Ex-Aston Villa manager Steven Gerrard has revealed some honest truths about his time at Villa. After looking back at his sacking three-and-a-half years ago, he admitted that it was too early in his managerial career to take the Villa job.
For the Aston Villa faithful, the mention of Steven Gerrard’s tenure at B6 doesn’t just bring back memories of poor results it evokes the memory of a club that had fundamentally lost its way.
Now, three-and-a-half years after his departure, the 45-year-old has engaged in a period of serious soul-searching, finally admitting what the Holte End knew all along: he simply wasn’t ready.
In a candid reflection on The Overlap Podcast, the Liverpool legend conceded that his high-profile leap from the Scottish Premiership to the Premier League came “too early” in his managerial journey.
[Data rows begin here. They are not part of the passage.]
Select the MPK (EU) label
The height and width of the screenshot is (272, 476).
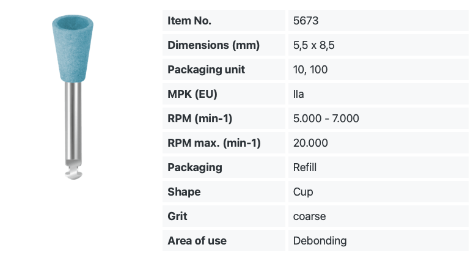(x=192, y=94)
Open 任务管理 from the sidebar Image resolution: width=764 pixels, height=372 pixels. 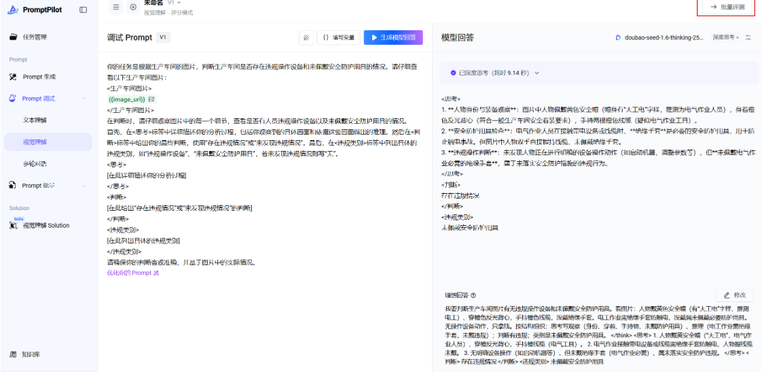35,37
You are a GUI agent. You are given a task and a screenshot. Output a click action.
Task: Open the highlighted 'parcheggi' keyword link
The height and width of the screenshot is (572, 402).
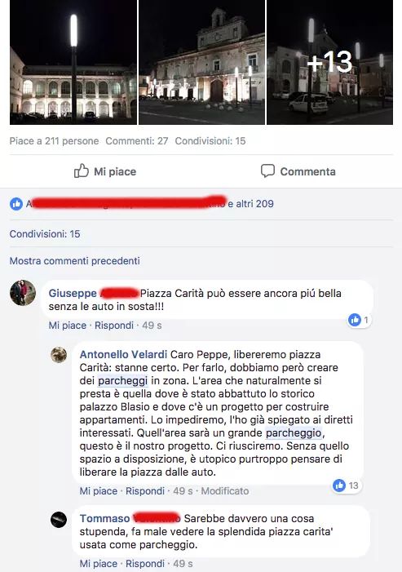pyautogui.click(x=123, y=381)
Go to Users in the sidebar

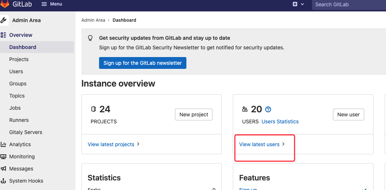pyautogui.click(x=16, y=71)
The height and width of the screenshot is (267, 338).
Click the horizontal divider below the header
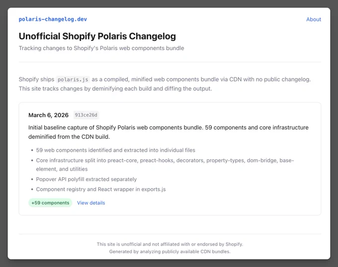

It is a post-mortem that feels like the final chapter of a period that nearly derailed the Villa revolution.
A dream appointment turned nightmare
Gerrard was appointed in November 2021 following the dismissal of Dean Smith. While he initially appeared to stabilize the fort through the end of his first half-season, the 2022/23 campaign quickly spiraled into a tactical and emotional nightmare.
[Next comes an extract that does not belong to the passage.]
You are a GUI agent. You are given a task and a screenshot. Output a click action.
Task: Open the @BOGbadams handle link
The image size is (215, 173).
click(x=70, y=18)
With just two wins from 11 matches, Gerrard was sacked in October 2022, leaving a club in total crisis.
The final nail in the coffin was a dismal 3-0 defeat to Fulham a night that left Villa hovering precariously above the relegation zone. Reflecting on the immediate aftermath of that dismissal, Gerrard didn’t shy away from the personal toll it took.
“I have had some difficult times. Obviously, when you get the sack, it is not nice. I had a period after Villa when my head was done in for months. I understood it. If you have a run of form like we did, the responsibility was mine, and I accepted it.”
Despite the collapse, Gerrard revealed he had been optimistic about his first full season in charge before the wheels came off.
“I was sitting around gutted because I felt like there was a big opportunity going into the first full season to build on a half-decent start. That was a tough one for me.”
The shadow of Ibrox and the regret of leaving
Before arriving at Villa Park, Gerrard’s reputation was sky-high. He had guided Rangers to their first league title since 2010/11, winning 124 out of 192 matches. However, looking back, he now views his departure from Glasgow as premature.
“The level was a big jump. Probably didn’t realise at the time when I made that decision. In hindsight again, we talk about hindsight, we’d all be great with hindsight, wouldn’t we? Would have stayed at Rangers longer, more experience, stay up there for longer. So I regret doing it now, sitting here, I didn’t at the time. It was tough.”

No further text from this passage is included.